**Document extract:**
•••••

RECENT NEWS

academic adversity

Columbia antisemitism task force report finds all its Middle East faculty are anti-Zionist

The report calls for more ideological diversity among faculty, while recommending a balance between free expression and preventing discrimination

Spencer Platt/Getty Images

Columbia students participate in a rally and vigil in support of Israel in response to a neighboring student rally in support of the Palestinians at the university on October 12, 2023 in New York City.

The Columbia University task force overseeing efforts to combat antisemitism on campus released its fourth and final report on Tuesday, spotlighting Columbia’s lack of full-time Middle East faculty who are not explicitly anti-Zionist.

According to the report, “Columbia lacks full-time tenure line faculty expertise in Middle East history, politics, political economy and policy that is not explicitly anti-Zionist.” The absence of ideological diversity is having an impact on course offerings — in listening sessions, the task force said it heard from students that classes at the university more often than not treat Zionism as entirely illegitimate. 

The report calls on the university to “work quickly to add more intellectual diversity to these offerings” and to “establish new chairs at a senior level in Middle East history, politics, political economy and policy.”

•••••

**Data rows:**

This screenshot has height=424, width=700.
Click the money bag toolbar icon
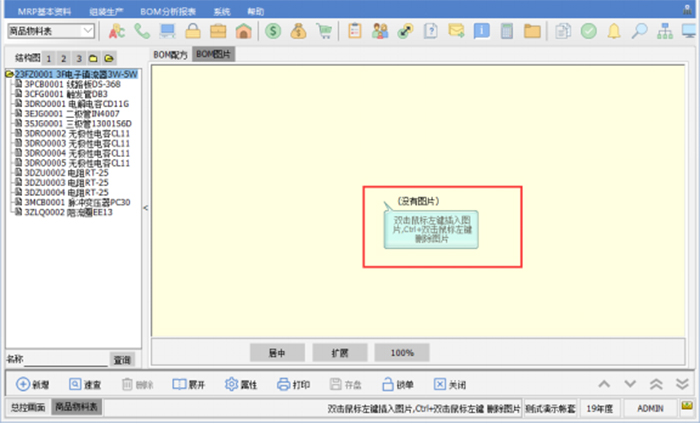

•••••

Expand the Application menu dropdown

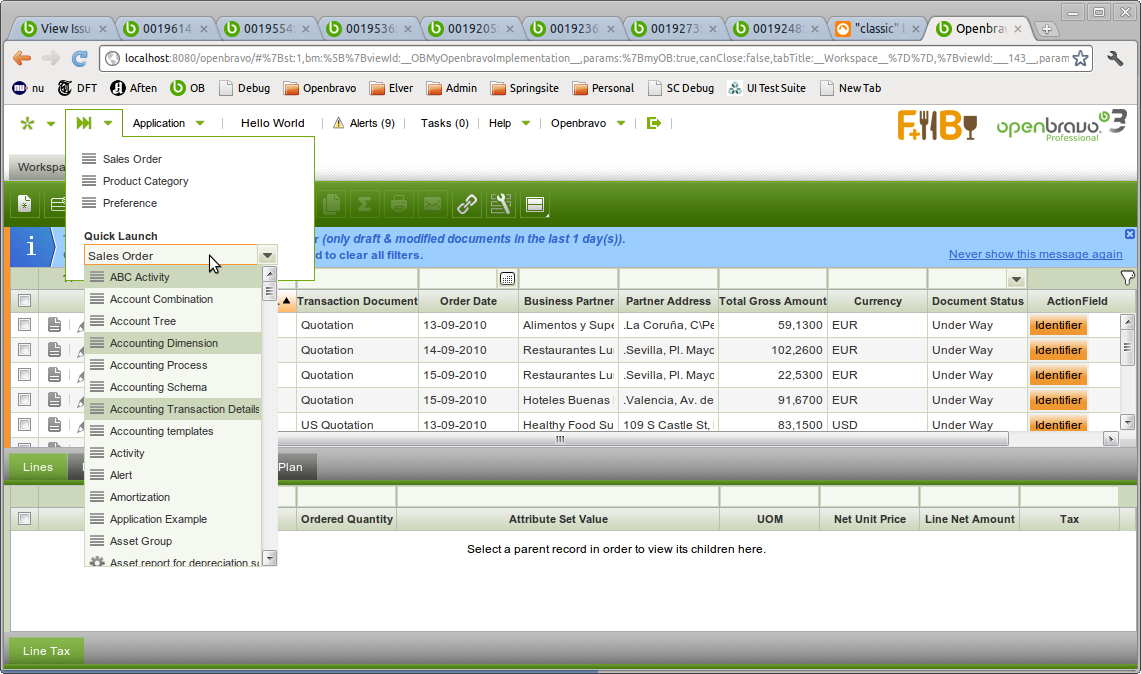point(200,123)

•••••

**List of tasks:**
1 – In the news article about the Columbia antisemitism task force report, list the fields of Middle East study in which the report says Columbia lacks full-time tenure line faculty expertise that is not explicitly anti-Zionist.
2 – According to the news article about the Columbia antisemitism task force report, where does this report fall in the task force's series of reports?

**Answers to each task:**
1 –
- History
- Politics
- Political economy
- Policy

2 – It is the task force's fourth and final report.